United States Intellectual Property

Last week the U.S. Court of Appeals for the Federal Circuit issued an opinion in In re Brian David McFadden, No. 24-2107 (Sept. 5, 2025), reversing-in-part and vacating-in-part a pair of Patent Trial and Appeal Board rulings rejecting McFadden's social-network "information exchange" application.

Inventor McFadden filed a patent application directed at optimally routing content between producers and consumers on a social network. The examiner rejected claims 10-18 as (1) unpatentable subject matter under § 101 because the invention was directed to "software per se" lacking any structural limitations, and therefore outside the four statutory categories of permissible subject matter and (2) indefinite under § 112(b) because they contained mixed apparatus/method claims. The Board affirmed the examiner's rejection on both grounds. McFadden appealed.

The Federal Circuit reversed-in-part and vacated-in part. On the § 101 issue, the Court faulted the Board for halting its analysis at the "statutory category" step. Though the claims do not use the word "means," the panel found the use of the term "subsystem" invokes § 112(f) requiring construction as a means-plus-function element. Turning to the specification, the Court identified corresponding structure. including servers, CPUs, or mobile devices to satisfy the machine category. Because the Board misclassified the claims as structure-less "software per se," the § 101 rejection was vacated, and the case was remanded for consideration of whether the claims satisfy § 101 under the two-step Alice/Mayo framework.

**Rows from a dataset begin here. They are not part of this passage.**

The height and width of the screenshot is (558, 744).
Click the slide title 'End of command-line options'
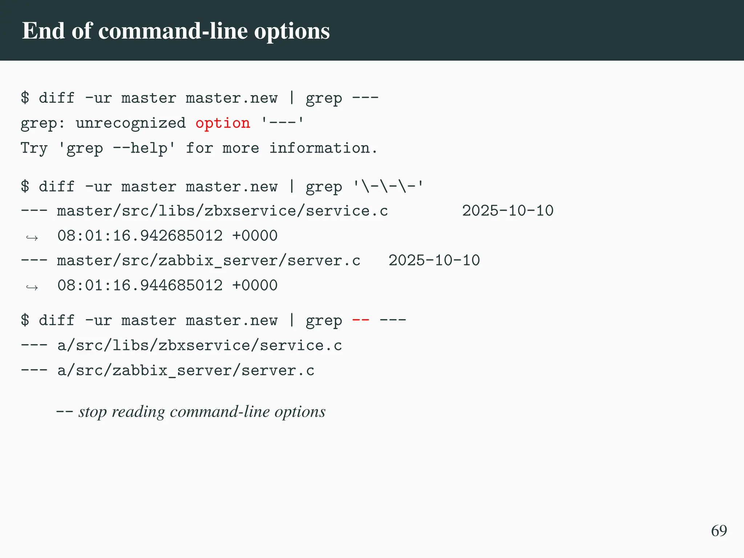tap(176, 31)
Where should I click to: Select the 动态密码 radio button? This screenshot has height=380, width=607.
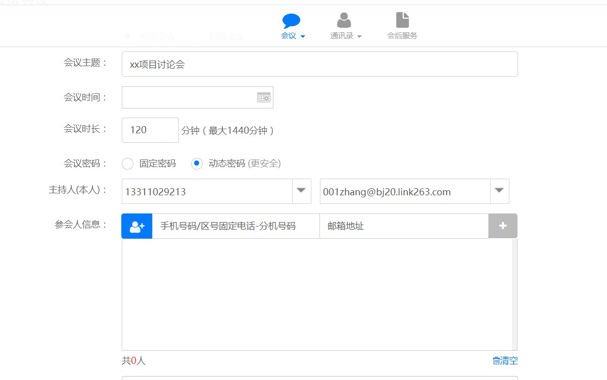(x=197, y=164)

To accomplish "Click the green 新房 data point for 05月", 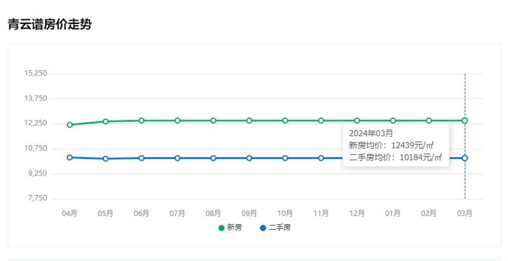I will [x=105, y=122].
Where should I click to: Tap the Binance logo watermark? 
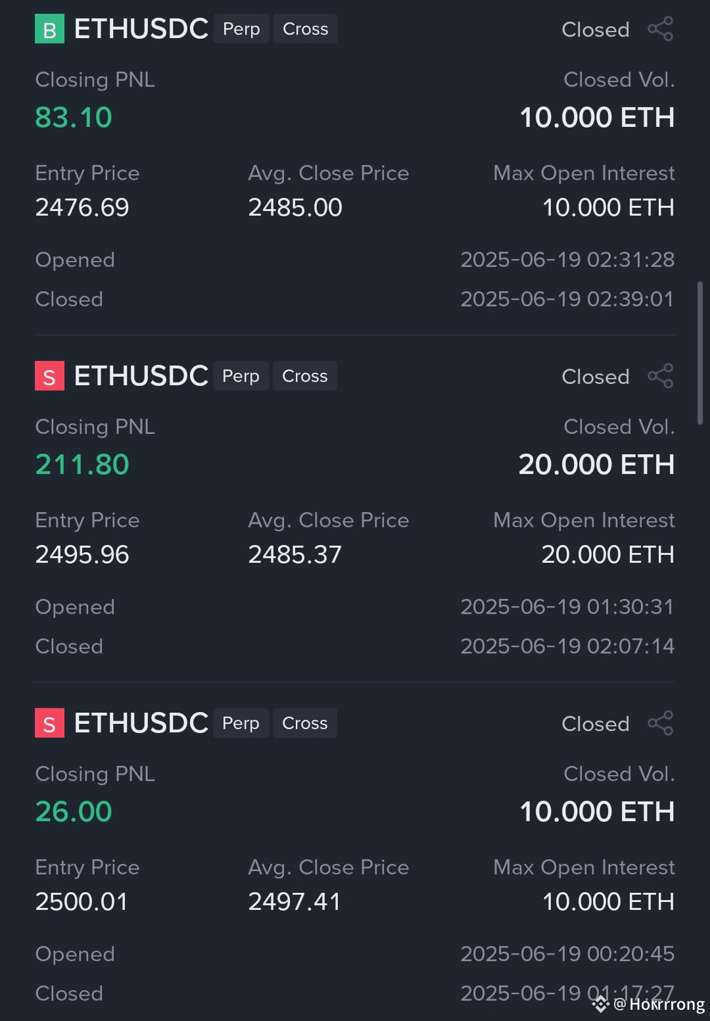point(600,1004)
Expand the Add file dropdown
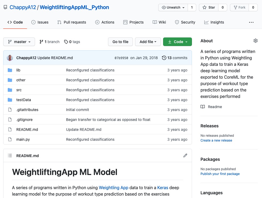 coord(148,42)
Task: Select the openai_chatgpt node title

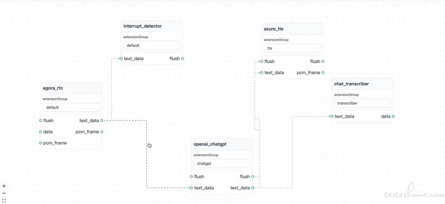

On the § 112 issue, the Court held that the claims merely recite the system's capabilities, rather than user-performed method steps. Properly read, language such as "configured to" does not require performance of method steps but, rather, directs the claims to a system or apparatus "possessing the recited structure and capable of performing the recited functions." Accordingly, the Court reversed the Board's ruling on the indefiniteness rejection.